I am of the firm belief that these types of technologies can also provide transparency to state government processes which are currently clouded by any number of antiquated regulations.

Here is an example. One of the legally complicated areas of state government activity is that of purchasing. As I work on legislation involving state purchasing practices, I frequently encounter stories from vendors who feel they are not treated fairly in the bidding process.
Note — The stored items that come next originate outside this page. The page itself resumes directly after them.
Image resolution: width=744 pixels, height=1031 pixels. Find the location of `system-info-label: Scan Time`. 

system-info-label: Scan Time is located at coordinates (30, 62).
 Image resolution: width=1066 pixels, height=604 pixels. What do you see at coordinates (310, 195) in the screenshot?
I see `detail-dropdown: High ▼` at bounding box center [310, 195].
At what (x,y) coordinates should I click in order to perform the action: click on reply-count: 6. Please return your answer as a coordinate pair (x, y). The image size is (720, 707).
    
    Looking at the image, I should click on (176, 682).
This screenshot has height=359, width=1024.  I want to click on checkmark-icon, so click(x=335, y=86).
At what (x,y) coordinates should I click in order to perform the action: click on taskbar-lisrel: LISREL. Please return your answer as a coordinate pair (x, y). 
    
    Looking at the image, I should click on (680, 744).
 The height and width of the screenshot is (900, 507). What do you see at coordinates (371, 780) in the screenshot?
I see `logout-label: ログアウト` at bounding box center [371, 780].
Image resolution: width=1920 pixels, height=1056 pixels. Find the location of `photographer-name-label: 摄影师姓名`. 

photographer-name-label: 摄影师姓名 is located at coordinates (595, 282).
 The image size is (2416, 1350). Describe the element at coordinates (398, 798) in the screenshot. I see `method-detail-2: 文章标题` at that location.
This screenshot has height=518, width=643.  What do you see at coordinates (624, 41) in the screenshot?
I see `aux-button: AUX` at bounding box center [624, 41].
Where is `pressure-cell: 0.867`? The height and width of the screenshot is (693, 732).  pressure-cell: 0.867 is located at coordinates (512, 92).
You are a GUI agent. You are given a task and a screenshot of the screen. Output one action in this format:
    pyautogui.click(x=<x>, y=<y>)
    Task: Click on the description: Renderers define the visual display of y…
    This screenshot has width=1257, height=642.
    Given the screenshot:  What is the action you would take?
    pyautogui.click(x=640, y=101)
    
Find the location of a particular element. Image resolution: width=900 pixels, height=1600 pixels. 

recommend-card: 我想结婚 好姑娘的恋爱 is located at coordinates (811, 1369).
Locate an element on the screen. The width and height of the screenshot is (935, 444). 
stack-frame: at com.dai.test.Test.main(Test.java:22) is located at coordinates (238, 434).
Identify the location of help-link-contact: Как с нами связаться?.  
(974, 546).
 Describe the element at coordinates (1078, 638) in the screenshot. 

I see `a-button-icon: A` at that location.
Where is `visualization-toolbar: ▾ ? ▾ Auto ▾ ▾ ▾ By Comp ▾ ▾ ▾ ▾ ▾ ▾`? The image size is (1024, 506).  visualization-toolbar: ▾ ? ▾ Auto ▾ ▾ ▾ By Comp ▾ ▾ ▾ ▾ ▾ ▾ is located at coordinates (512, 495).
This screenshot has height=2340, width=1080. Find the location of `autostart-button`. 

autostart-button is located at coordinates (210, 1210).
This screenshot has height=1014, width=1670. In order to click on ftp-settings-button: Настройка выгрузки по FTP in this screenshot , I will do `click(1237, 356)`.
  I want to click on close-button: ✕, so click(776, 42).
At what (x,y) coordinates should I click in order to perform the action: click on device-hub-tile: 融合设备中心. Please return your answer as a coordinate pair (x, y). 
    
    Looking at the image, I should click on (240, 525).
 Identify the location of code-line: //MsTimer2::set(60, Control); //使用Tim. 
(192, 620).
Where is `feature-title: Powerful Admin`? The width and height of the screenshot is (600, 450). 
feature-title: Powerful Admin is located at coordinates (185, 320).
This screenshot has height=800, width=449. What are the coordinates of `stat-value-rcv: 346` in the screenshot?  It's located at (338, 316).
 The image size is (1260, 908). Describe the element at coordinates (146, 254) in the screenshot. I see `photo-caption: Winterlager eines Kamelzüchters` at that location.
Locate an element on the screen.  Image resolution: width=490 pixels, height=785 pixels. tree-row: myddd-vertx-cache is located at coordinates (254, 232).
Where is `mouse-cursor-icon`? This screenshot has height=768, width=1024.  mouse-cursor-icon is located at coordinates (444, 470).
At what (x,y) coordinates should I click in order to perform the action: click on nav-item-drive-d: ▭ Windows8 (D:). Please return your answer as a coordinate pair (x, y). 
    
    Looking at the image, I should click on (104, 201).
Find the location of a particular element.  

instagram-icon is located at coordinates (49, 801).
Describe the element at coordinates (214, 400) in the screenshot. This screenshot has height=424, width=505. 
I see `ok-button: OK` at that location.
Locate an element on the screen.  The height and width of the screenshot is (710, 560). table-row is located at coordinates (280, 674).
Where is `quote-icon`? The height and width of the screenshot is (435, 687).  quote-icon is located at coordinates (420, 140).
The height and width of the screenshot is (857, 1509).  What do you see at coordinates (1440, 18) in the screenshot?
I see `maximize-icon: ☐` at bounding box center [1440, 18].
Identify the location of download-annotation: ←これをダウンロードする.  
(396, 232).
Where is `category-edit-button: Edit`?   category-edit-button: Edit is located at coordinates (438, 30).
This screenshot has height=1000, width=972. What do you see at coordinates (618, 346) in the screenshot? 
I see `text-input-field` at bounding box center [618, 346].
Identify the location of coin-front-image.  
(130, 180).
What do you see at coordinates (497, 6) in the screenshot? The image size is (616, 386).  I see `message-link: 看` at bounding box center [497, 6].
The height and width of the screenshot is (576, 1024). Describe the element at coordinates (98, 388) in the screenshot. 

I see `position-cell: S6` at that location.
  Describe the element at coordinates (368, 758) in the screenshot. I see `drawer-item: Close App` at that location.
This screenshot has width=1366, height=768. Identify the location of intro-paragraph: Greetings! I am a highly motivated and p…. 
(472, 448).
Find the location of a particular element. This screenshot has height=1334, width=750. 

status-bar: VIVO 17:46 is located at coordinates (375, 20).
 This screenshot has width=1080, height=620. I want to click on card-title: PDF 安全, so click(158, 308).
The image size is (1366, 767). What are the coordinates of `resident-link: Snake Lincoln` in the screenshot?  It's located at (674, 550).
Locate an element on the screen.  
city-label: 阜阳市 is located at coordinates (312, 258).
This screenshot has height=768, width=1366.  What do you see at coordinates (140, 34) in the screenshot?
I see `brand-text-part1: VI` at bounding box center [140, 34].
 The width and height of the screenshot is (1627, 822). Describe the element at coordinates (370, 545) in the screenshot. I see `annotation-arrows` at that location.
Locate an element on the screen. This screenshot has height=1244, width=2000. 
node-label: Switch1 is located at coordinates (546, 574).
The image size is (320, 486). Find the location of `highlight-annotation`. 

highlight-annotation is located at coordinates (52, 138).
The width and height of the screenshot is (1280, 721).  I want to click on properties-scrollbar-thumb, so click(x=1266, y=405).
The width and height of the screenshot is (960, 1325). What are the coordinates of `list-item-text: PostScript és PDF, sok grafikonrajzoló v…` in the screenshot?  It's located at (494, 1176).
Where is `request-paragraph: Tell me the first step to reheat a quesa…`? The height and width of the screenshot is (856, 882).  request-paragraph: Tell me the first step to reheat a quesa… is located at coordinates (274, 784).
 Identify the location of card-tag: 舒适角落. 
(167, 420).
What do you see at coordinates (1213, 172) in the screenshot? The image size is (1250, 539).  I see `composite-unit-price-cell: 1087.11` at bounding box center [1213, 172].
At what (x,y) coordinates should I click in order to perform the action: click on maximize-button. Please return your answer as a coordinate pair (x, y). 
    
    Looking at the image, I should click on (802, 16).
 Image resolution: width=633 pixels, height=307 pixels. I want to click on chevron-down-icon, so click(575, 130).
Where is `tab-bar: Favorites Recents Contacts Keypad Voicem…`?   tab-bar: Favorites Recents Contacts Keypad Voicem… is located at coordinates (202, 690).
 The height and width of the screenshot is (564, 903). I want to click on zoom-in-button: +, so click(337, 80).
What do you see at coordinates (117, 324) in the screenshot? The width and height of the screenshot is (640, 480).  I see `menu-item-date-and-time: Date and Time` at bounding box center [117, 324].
In the past, state government purchasing officers have been hesitant to engage in private communication with prospective vendors. Purchasing officers do not want to be accused of providing preferential treatment, nor do they wish to be accused of allowing an "inside track," or creating a successful bid over another competitor. This communication barrier may be responsible for costing the taxpayers, because the best vendors may not want compete for state business if they are not clear on what will be required of them or if they simply don't want to incur liabilities which could keep them from making a profit.

The key to solving this problem is to facilitate the use of a public forum where potential vendors can ask questions about outstanding bids and receive answers from state officials. The entire dialog would be viewable to everyone, eliminating any unfair advantage. Social networks and collaborative online resources such as Wikis allow for public communication to take place at little to no cost.

I believe that all requests for proposals (RFPs) for contracts could be posted through a series of collaborative documents, with all specifications being available to everyone having a bidding interest. This information could be linked to the collaborative forum or social network environment where the potential vendor could ask questions which everyone could review.

This year it is my intent to clearly define the ability of state government to use these tools. That effort will be codified if House Bill 2318 is approved by the Legislature and signed by the Governor.